Washington Nationals v Pittsburgh Pirates Photo by Joe Sargent/Getty Images

It’s early May - no, you’ve heard enough about 20-8, how about mid-June? It’s the morning of June 15th, 66 games into the season and the Pittsburgh Pirates are in first place of the NL Central.

They lost SS Oneil Cruz after just nine games to a (presumably) season ending ankle fracture, offseason acquisition 1B/DH Ji-Man Choi also went down after nine games with an Achilles injury and would not return until July.

They had lost two MLB starters — J.T Brubaker and Vince Velasquez — to season ending elbow surgery, and Roansy Contreras and Luis Ortiz are really struggling.

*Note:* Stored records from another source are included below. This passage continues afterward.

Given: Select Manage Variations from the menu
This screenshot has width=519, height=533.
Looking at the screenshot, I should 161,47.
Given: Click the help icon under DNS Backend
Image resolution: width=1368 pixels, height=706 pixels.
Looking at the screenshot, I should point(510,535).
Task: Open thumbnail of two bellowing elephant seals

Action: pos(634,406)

Their replacements for Cruz were staggering for all the wrong reasons. They had already tried Rodolfo Castro there the previous year and got bad results defensively, but sure let's try it again, and Tucupita Marcano who neither had the range nor the arm (or even the bat) to play the position ended up with the bulk of the starts. Chris Owings was so anemic even the Pirates found him unpalatable, and he still lasted nearly a month on the roster.

They are still playing, nearly every day, a completely inadequate player in the form of Alika Williams, whose pitiful bat doesn’t make up to begin for his decent glove.

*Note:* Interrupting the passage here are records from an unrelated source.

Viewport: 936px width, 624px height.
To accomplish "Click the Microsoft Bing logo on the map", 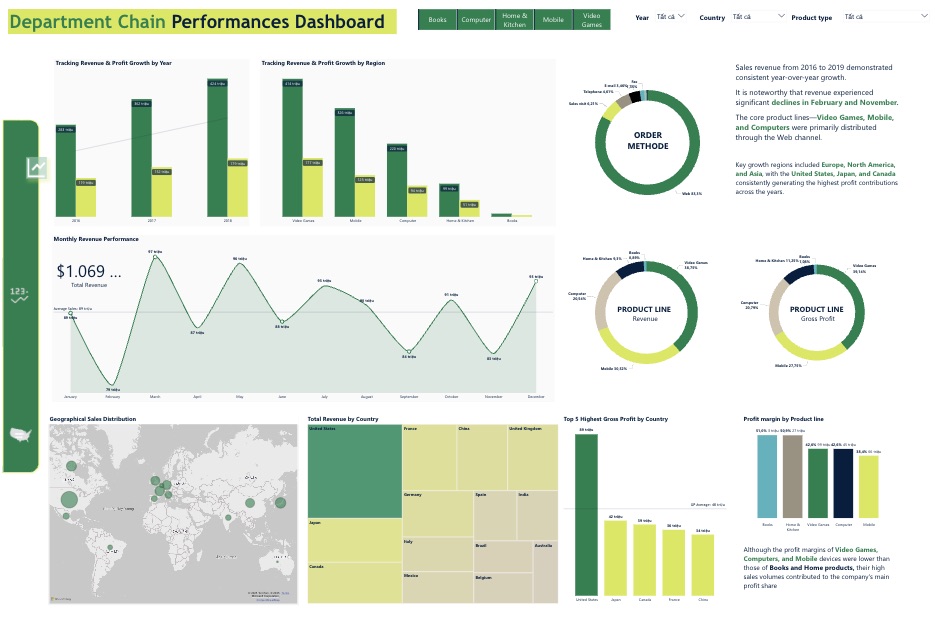I will pyautogui.click(x=62, y=598).
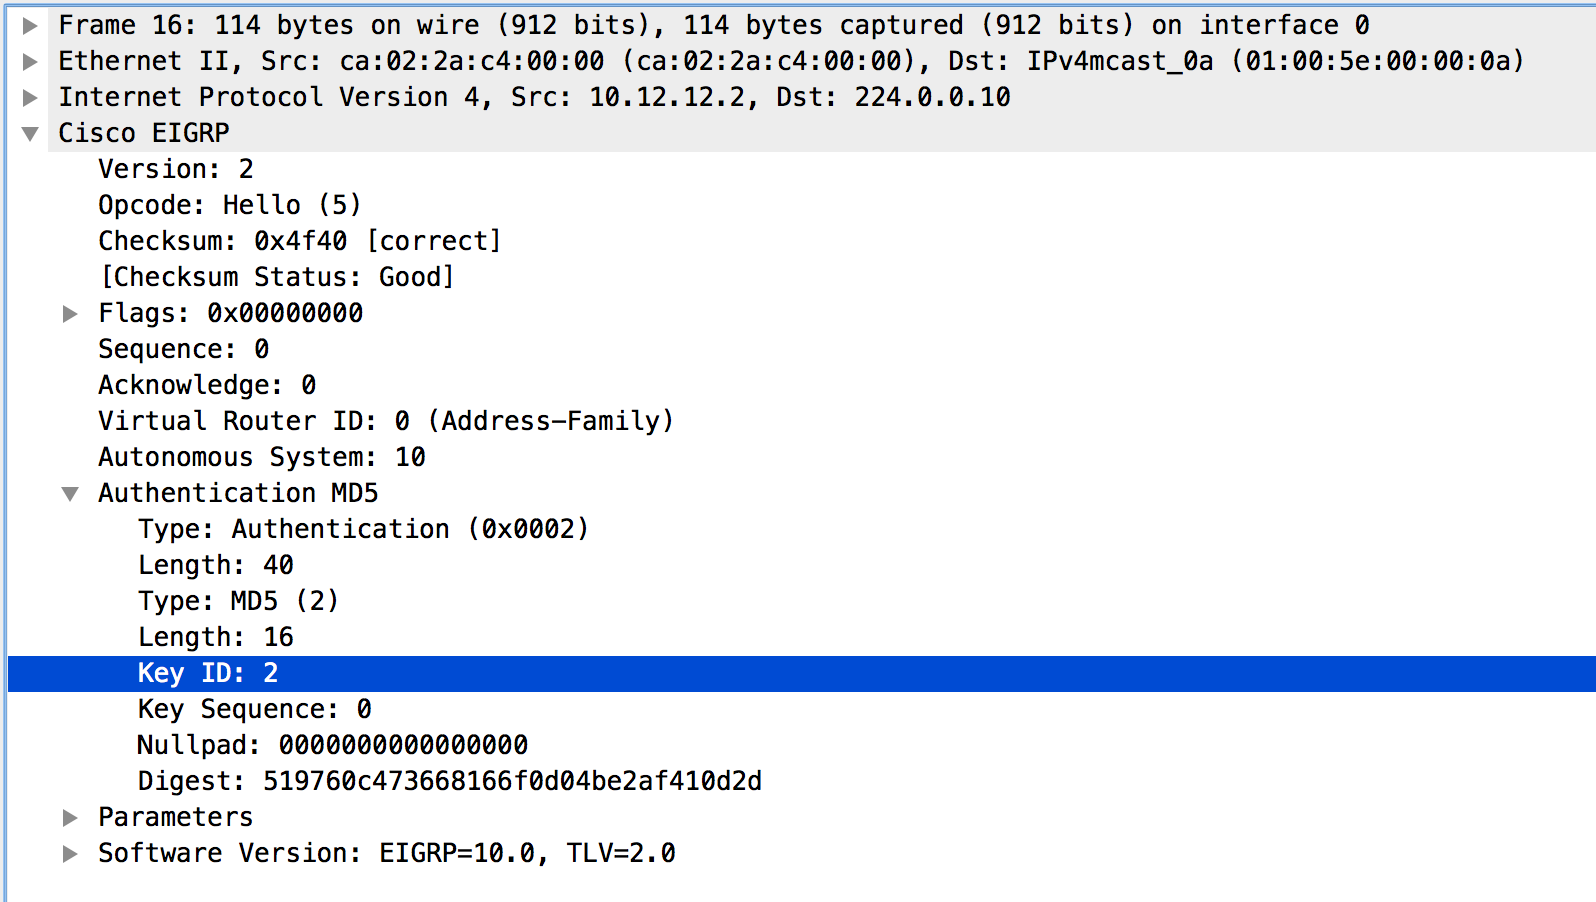The width and height of the screenshot is (1596, 902).
Task: Select the Key ID: 2 row
Action: (x=208, y=673)

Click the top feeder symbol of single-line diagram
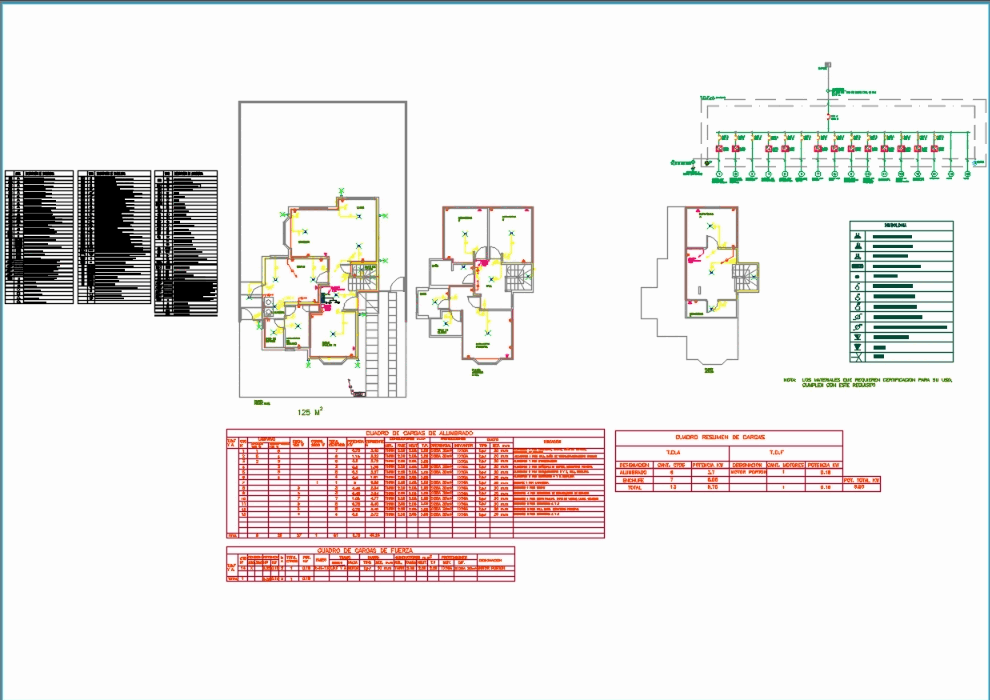tap(828, 65)

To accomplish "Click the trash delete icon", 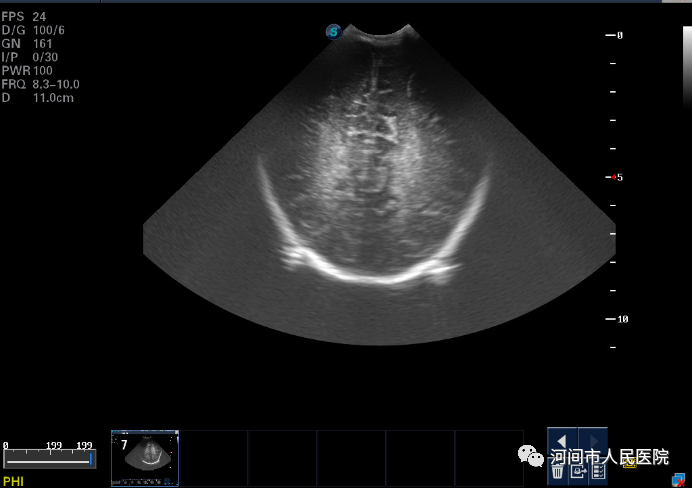I will tap(557, 472).
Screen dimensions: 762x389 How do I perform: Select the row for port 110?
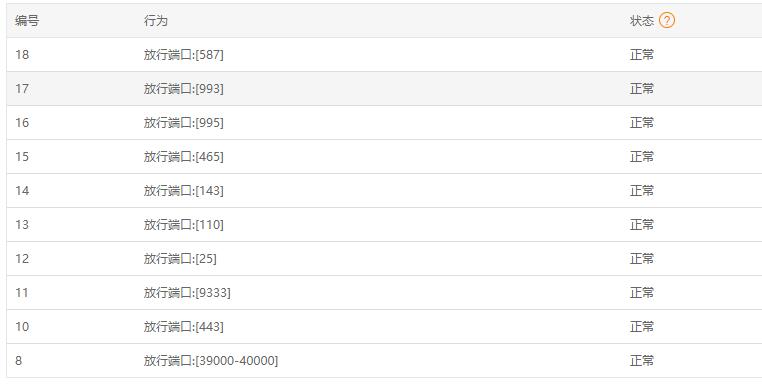point(384,225)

Not once did they do, or attempt to do, what a franchise serious about winning games in 2023 would do. Attempt to fill the position with a real live MLB caliber baseball player.

Their answer when Contreras and Ortiz forced their way into demotions in late June and early July? Osvaldo Bido.

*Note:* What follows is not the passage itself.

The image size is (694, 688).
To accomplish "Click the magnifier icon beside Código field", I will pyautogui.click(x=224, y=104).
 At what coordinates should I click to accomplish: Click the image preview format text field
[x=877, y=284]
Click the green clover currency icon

Then there was Austin Hedges, one of the worst statistical hitters in baseball history with as many plate appearances, was starting games well into July while on pace for the 4th worst offensive season from a starting catcher ever.

Meanwhile the team's top two prospects, both catchers, were either in the minors or busy floundering at a position they had never played before because the team decided it was going to stick with Hedges.

After May’s collapse saw them crash back to .500, and then under it, general manager Ben Cherington was actually bragging about how they were actually outperforming their internal projections by playing at that level.

“No,” [in regard to if the internal projections had the Pirates as a .500 team] “And I don’t think many others did either. I don’t mind saying that.”

He doesn’t mind because the Pirates goal for 2023 was simply trying to stink a little less, and that made it OK to give up trying to field capable players the moment they were faced with the inevitable adversity that all teams face over the course of the season.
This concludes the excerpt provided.